Базар, ясное дело, был закрыт — первое января ведь. И круглый универсам — тоже на замке. Но Витек со своей овчаркой уже на вахте. Ох, Витек, от него никуда не скроешься. "Куда?" — спросил Борис Иванович в слабой надежде, что некуда, все закрыто в такую рань. "Туда", — Витек показал в сторону круглосуточно функционирующего кооперативного ларька. Он заказал себе и Витьку по сто пятьдесят и бутерброду с сосиской.
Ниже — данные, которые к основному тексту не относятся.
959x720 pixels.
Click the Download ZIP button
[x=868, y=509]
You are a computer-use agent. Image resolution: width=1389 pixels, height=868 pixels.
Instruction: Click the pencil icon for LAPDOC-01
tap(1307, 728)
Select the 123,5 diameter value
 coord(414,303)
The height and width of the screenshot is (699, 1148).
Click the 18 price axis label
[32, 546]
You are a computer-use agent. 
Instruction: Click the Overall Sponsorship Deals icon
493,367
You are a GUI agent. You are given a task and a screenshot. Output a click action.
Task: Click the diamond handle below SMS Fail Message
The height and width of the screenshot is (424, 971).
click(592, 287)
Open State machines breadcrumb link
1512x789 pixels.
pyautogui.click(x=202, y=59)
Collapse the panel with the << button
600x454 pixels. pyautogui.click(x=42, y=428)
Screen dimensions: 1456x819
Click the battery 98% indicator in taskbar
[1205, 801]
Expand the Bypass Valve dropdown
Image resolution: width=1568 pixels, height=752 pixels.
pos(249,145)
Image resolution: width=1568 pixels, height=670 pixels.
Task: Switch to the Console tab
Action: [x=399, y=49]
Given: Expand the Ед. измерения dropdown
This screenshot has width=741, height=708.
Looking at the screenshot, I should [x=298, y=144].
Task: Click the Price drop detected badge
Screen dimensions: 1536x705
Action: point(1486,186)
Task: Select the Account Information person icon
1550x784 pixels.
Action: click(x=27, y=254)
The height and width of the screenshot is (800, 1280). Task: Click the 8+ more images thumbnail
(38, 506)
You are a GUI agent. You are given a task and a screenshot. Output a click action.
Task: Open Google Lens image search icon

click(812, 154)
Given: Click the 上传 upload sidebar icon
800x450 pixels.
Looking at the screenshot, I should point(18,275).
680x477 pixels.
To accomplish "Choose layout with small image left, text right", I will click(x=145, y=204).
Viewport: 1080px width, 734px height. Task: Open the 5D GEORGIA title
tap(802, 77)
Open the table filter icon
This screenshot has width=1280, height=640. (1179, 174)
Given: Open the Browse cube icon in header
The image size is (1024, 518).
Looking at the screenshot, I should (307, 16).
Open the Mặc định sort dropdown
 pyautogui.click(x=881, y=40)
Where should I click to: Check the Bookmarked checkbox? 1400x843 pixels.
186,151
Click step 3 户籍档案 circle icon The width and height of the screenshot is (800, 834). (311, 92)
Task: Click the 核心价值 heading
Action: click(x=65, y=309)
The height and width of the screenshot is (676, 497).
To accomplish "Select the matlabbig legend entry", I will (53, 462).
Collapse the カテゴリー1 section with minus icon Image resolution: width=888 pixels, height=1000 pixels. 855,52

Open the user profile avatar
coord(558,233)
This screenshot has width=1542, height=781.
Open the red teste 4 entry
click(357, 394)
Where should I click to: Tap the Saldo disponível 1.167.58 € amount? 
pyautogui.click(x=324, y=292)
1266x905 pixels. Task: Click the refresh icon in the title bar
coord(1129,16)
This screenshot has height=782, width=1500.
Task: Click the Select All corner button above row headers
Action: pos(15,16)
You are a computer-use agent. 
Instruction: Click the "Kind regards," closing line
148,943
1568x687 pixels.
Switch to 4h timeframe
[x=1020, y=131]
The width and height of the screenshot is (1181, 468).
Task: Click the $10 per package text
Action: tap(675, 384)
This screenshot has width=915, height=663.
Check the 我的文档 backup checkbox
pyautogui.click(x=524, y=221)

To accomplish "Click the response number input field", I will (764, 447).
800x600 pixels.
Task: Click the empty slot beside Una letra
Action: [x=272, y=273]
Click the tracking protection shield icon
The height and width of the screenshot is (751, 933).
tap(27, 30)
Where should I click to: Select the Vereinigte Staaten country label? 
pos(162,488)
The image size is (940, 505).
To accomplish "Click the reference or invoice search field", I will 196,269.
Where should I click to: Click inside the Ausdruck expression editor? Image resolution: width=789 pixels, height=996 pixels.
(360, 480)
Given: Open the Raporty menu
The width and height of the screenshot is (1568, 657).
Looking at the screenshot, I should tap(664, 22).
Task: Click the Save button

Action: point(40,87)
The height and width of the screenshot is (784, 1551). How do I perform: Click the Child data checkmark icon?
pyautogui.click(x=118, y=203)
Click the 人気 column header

Впрочем, половину сосиски Витек отдал собаке. "Не будешь сегодня моего Рекса спаивать?" Значит, вчера и это было? "Би-Би, с Новым годом!" — кто-то сзади что есть силы толкнул в спину: Костыль и Боб были тут как тут.


4.

Маркиза проснулась от холода и сырости. Она спала в подвале на Кутузова, в бывшем цэковском доме, здесь обычно было тепло: старый разодранный матрас еще годился, и принесенный не известно кем кусок поролона, служивший одеялом, да две батареи — не такие, как у них в арсенальском доме, а улучшенного качества, для богатых. Так что жить можно. Откуда тогда такой зусман? Батареи совсем остыли, окочуриться недолго. Неужели авария в новогоднюю ночь? Ну и придурки. Так им и надо, ненавижу этих господ с Кутузова. Все это Маркиза выкрикнула одним длинным предложением, без пауз и знаков препинания.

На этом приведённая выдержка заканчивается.